About halfway through the roughly 30-mile race, Horgan-Kobelski said, "my body sort of shut down." He pulled over and vomited.

It wasn't until he got to the athletes' lounge that he learned that he wasn't unique. Only eight of 47 contestants in the men's race finished; the others, including the Chinese riders, also suffered from breathing problems and dropped out.

Now medical teams around the world are trying to figure out what could give their countries' athletes an edge in a polluted atmosphere.

Martin, a professor emeritus of respiratory therapy at Georgia State University's School of Health and Human Sciences and author of "The Olympic Marathon," said the U.S. track and field team has been testing various types of face masks. Wearing the masks would slow down runners, he said, but "if they run without masks and the pollution coats the inside of their lungs, they will have the situation of a coal miner."

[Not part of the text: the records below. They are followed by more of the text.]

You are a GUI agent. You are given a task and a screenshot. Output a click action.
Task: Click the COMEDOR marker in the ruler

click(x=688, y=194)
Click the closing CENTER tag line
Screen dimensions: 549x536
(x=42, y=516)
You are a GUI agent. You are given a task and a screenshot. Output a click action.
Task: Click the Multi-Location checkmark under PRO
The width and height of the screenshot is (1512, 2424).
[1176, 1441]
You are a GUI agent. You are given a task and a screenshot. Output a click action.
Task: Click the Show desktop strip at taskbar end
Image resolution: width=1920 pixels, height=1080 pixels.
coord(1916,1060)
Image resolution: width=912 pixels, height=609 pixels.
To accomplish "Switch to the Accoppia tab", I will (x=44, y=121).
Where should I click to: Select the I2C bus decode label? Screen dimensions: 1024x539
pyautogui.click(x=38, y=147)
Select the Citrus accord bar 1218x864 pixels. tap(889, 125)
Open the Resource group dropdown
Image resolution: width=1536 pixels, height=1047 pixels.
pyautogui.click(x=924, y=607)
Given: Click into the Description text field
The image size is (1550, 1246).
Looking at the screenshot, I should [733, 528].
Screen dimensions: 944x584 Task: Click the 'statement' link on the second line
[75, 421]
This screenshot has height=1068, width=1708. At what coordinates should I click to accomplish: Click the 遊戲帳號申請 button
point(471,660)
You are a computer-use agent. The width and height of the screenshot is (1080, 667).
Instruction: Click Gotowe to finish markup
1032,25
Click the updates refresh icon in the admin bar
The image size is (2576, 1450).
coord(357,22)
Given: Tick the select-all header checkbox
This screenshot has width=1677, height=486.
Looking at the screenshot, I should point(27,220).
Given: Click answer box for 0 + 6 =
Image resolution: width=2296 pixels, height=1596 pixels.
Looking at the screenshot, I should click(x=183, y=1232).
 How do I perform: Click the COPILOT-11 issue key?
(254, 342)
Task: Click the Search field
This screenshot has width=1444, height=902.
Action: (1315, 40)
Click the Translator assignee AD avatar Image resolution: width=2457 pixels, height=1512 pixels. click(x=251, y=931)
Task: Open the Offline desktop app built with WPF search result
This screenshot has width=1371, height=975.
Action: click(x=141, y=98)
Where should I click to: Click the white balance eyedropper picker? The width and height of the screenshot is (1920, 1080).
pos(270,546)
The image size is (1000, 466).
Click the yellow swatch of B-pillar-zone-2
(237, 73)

British athletes, most of whom will be based in the southern city of Macau before the Olympics, have been given information about "specific diets and antioxidants to battle pollution in Beijing," said Miriam Wilkens, a spokeswoman for the British Olympic Association.

Charles van Commenee, technical director for the Dutch National Olympic Committee, said the Netherlands, which has decided to base most of its athletes in South Korea, said acclimating to the pollution rather than avoiding it might be the answer. Athletes have been told to arrive in Beijing at least five days before their events. "Human bodies can get used to it," he said.

A secondary concern for the Olympic teams is the safety of food in Beijing. Last year's recalls of pesticide-laden fish, carcinogenic candy and other Chinese food products have made some athletes uneasy.

To forestall any problems, the Olympic Village has installed a system to monitor the food and will test for contaminants. But some staff members said they are discouraging athletes from eating at outside restaurants.

Medical advisers have expressed particular concern about Chinese meat, which in the past has been found to contain banned drugs such as anabolic steroids. They fear that an athlete who consumed that meat could fail a drug test and be disqualified.

Cai Tongyi, an Olympic Food Safety Committee member and a professor of food sciences at China Agricultural University, said athletes should not worry. "We will control the problem from the area of animal feed to block its source," he said.

At the other extreme are countries that brush off concerns about China's air and food -- Ethiopia, for example. Ethiopia won seven track and field medals at the 2004 Athens Olympics, and its Olympic officials said they are not doing anything different to prepare for Beijing.

Dube Jillo, technical director for Ethiopia's Olympic committee, said he has been to Beijing several times for marathons. "I don't know why some other teams are worried," he said. "I think the air in Beijing is very good."

The star of Ethiopia's track team apparently doesn't agree. Haile Gebreselassie, who has won two gold medals in the 10,000 meters and holds the world record in the marathon, may not run in the Olympic marathon. In an interview with the Associated Press, the runner's manager, Jos Hermens, said: "What he says is: 'Great if I win, but if it means the end of my career, then I really don't feel like it.' "

Researchers Wu Meng in Shanghai, Stella Kim in Seoul and Akiko Yamamoto in Tokyo contributed to this report.